Martin Towns, deputy global head of M&G Real Estate, said: “As part of a UK-listed entity with circa £40bn (€47.2bn) in assets under management, M&G Real Estate is ready to partner with policymakers to drive real estate renewal across the UK. By fostering a collaborative environment, we can ensure a prosperous and sustainable future for our real estate market.”
He outlined five key areas to “kick-start” such a renewal: “increase dialogue with the private sector and be visionary about funding mechanisms”; the creation of a dedicated UK investment agency; “a fundamental rewiring of the economic landscape built on a consistent long-term regulatory and legislative framework to provide stability for investors; reform of the National Policy Planning Framework, and an overhaul of business rates.
“The real estate sector is a significant contributor to the overall success of the UK economy, directly employing more than 1.2 million people and contributing circa £100bn to the UK economy every year,” he said. “We need a fairer and simpler system that doesn’t actively work against the viability of thousands of projects.”

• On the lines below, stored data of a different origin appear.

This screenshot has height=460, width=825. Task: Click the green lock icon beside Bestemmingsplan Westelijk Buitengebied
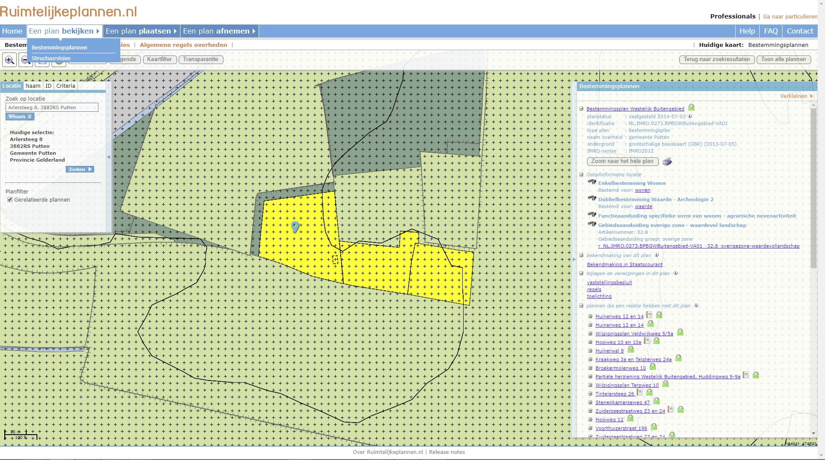click(x=691, y=108)
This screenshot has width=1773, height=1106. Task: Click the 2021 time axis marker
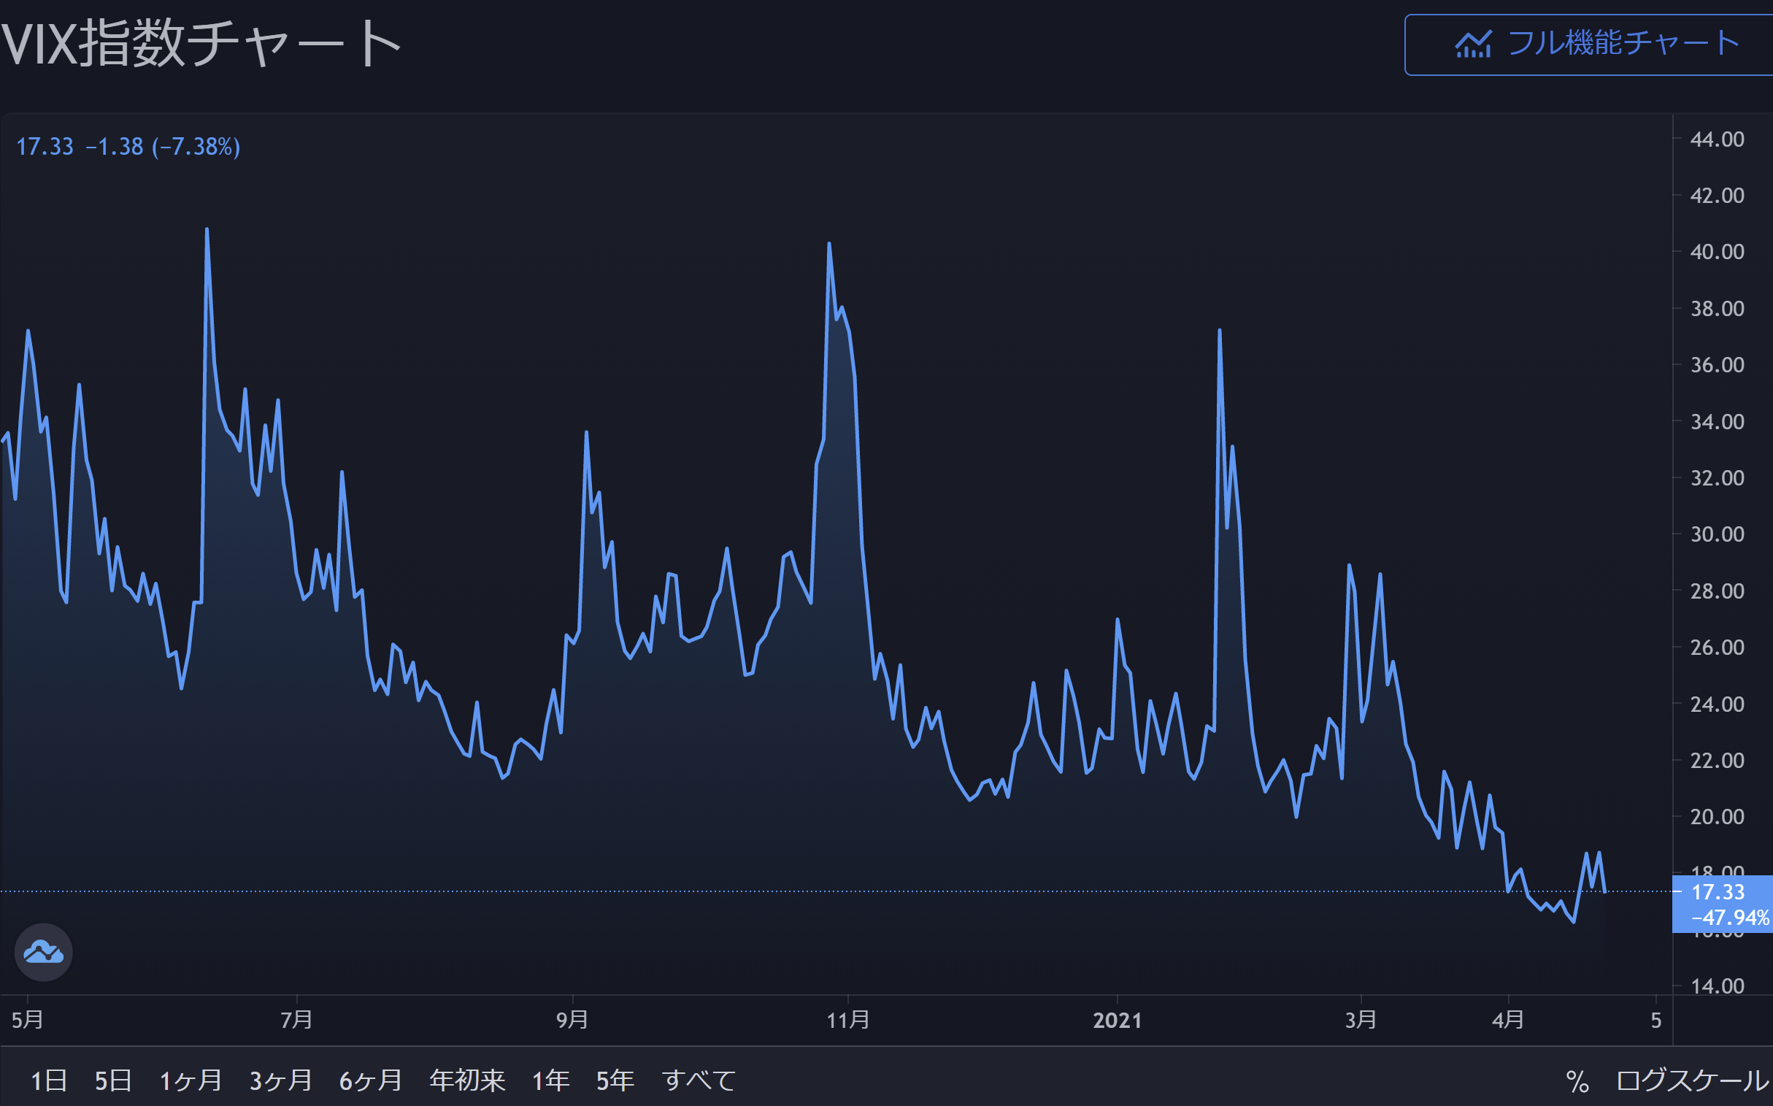(1117, 1020)
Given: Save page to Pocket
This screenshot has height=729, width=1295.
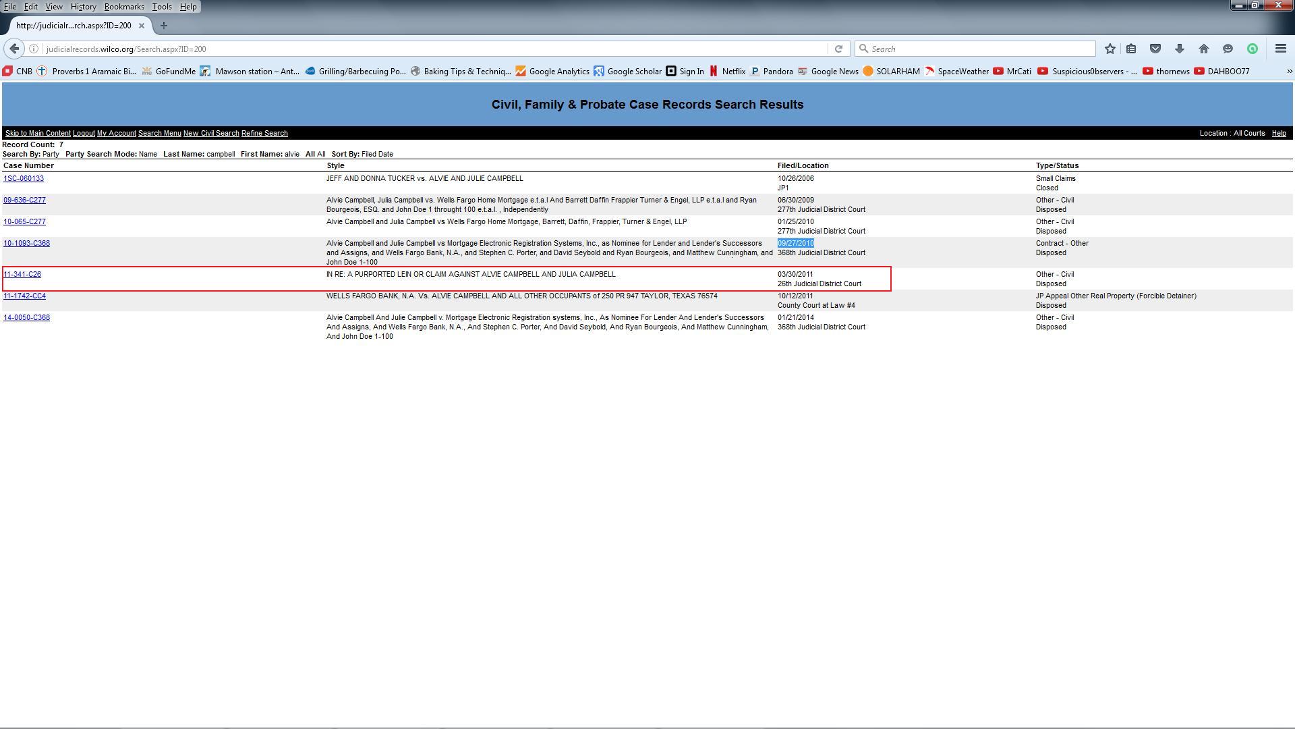Looking at the screenshot, I should [1155, 49].
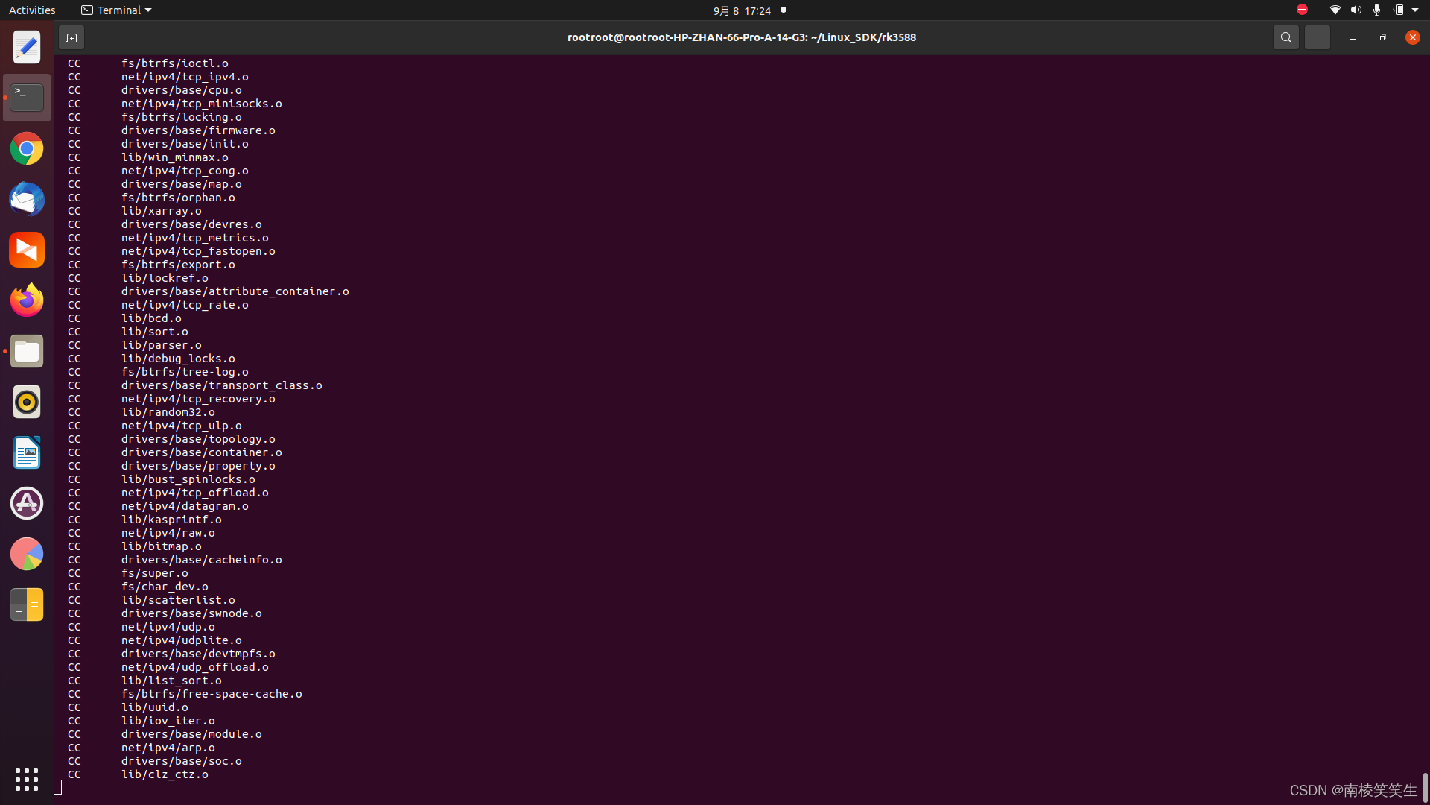The height and width of the screenshot is (805, 1430).
Task: Open the clock showing 9月 8 17:24
Action: tap(740, 10)
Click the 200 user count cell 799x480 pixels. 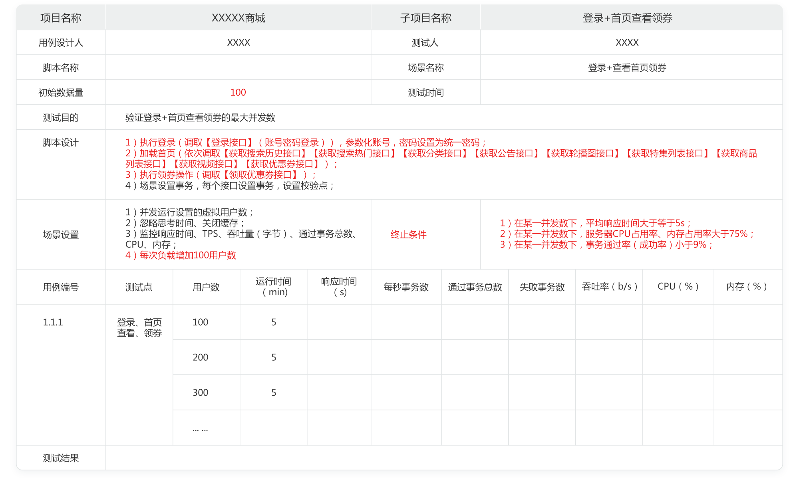(x=201, y=358)
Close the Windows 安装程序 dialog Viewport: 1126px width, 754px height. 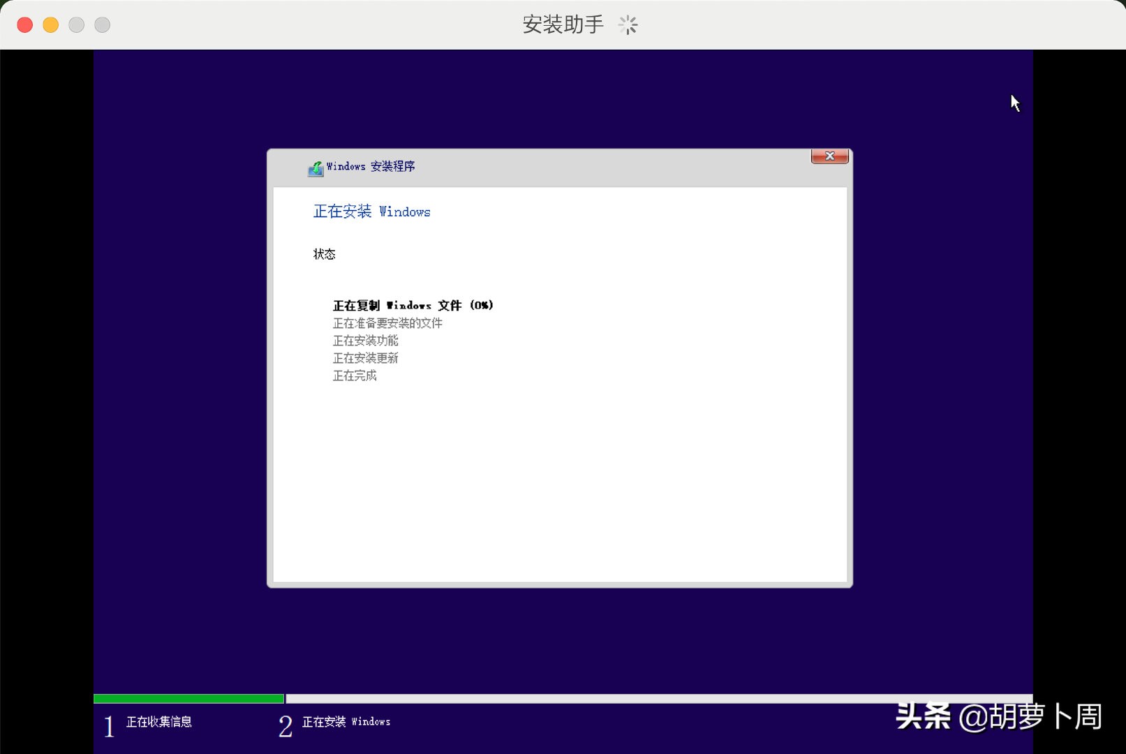click(x=829, y=156)
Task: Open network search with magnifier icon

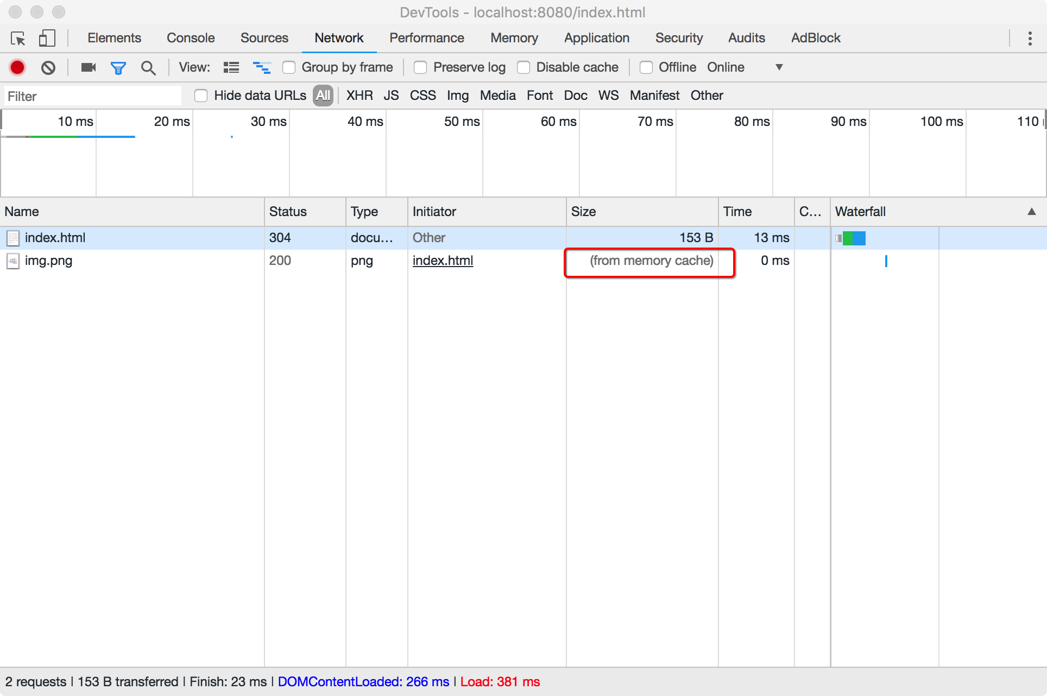Action: [148, 67]
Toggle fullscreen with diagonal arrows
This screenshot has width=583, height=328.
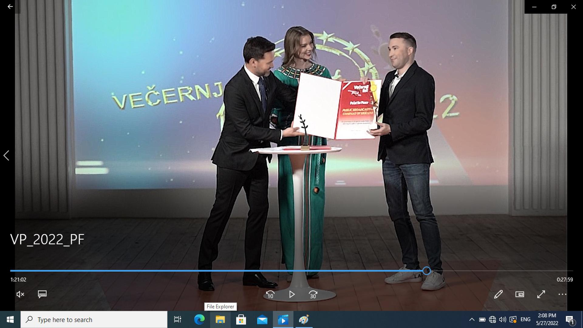pos(541,294)
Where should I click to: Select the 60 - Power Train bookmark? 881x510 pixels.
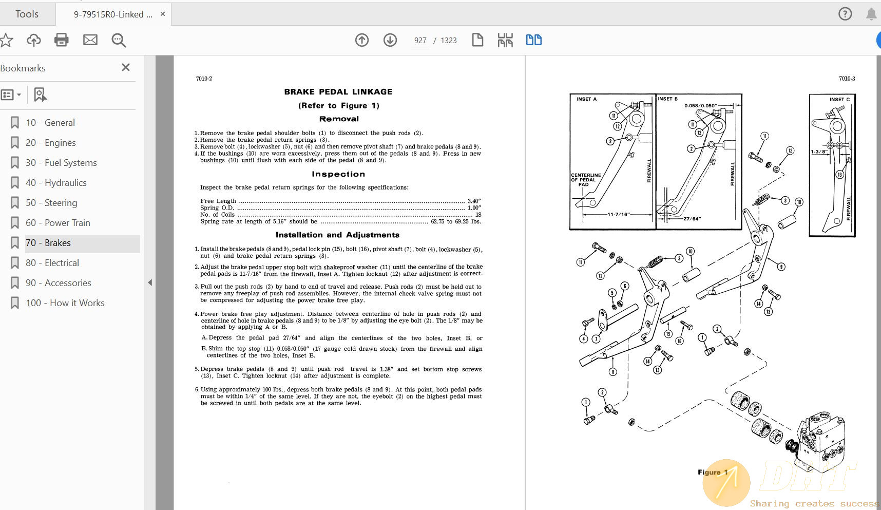pos(58,222)
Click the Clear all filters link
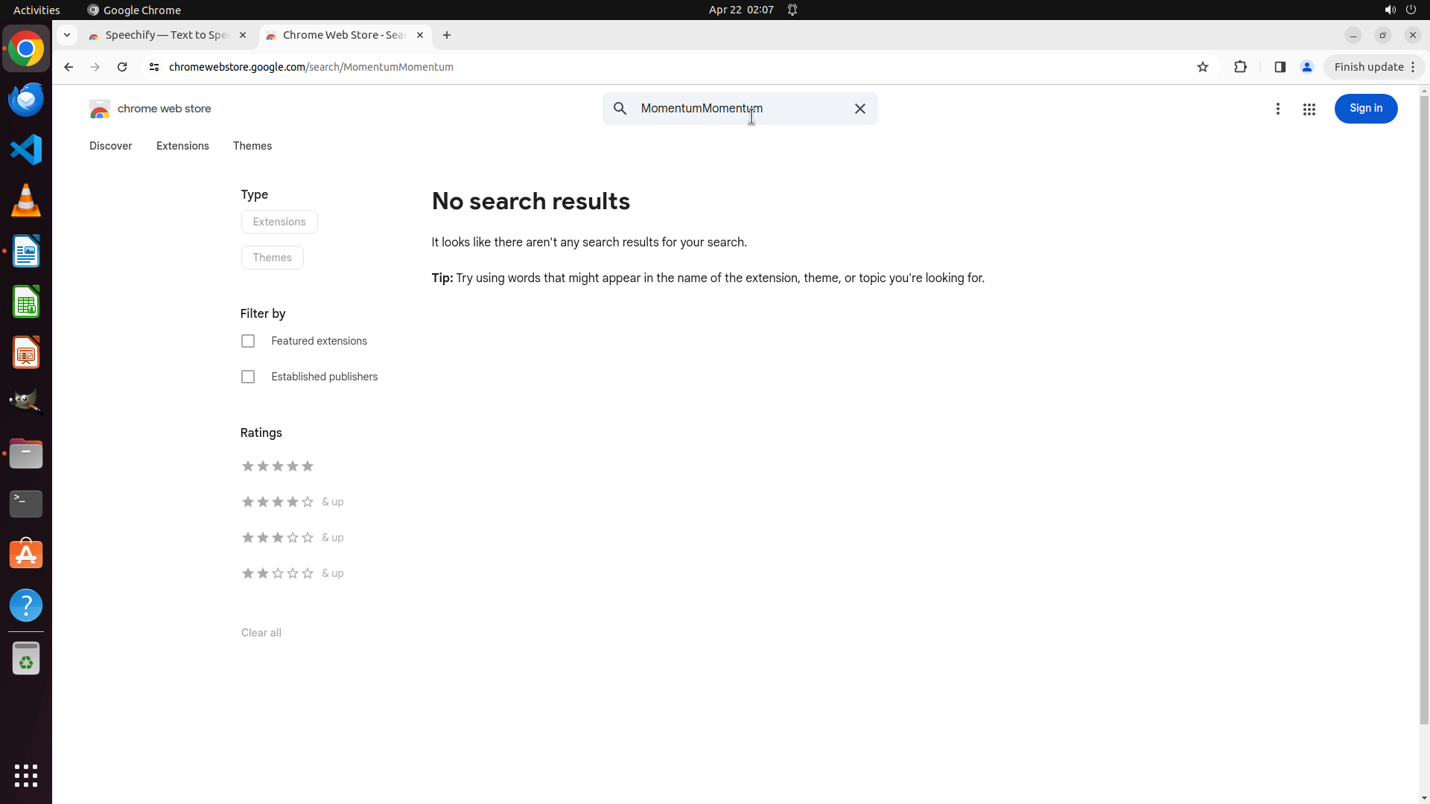 (x=261, y=633)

Will Matthews, head of commercial research at Knight Frank, said: “Much has been said of Labour’s industrial strategy, but unlike the Inflation Reduction Act in the US this is not one of big spending promises, mainly because the fiscal capacity just isn’t there.
“Looking at the manifesto, we can expect a relatively small investment into ports, supply chains, and green industries. Financial services is mentioned in a positive light. Labour has also recognised the importance of life sciences to UK growth, while data centres will be reclassified as nationally significant infrastructure projects, allowing planning decisions to be made by ministers rather than local councils.
“Critics, however, will argue that the plans lack the radical, transformative changes needed to achieve Labour’s ambitious target of the highest sustained economic growth among G7 nations. The underlying assumption is that economic and political stability, combined with targeted government backing in specific areas, will be sufficient to entice investors back to the UK, with knock-on effects for real estate demand.”
Labour pledges to ‘kickstart economic growth’
The UK Labour Party’s manifesto pledges to immediately update the National Policy Planning Framework, aiming to reverse previous changes by reinstating mandatory housing targets and advancing plans for new roads, railways, reservoirs and other key infrastructure.
The Kier Starmer-led party plans to take a “brownfield-first approach, prioritising the development of previously used land wherever possible, and fast-tracking approval of urban brownfield sites”.
It expects to “make the changes we need to forge ahead with new roads, railways, reservoirs, and other nationally significant infrastructure”.
“We will set out new national policy statements, make major projects faster and cheaper by slashing red tape, and build support for developments by ensuring communities directly benefit,” the party said in the manifesto back in June.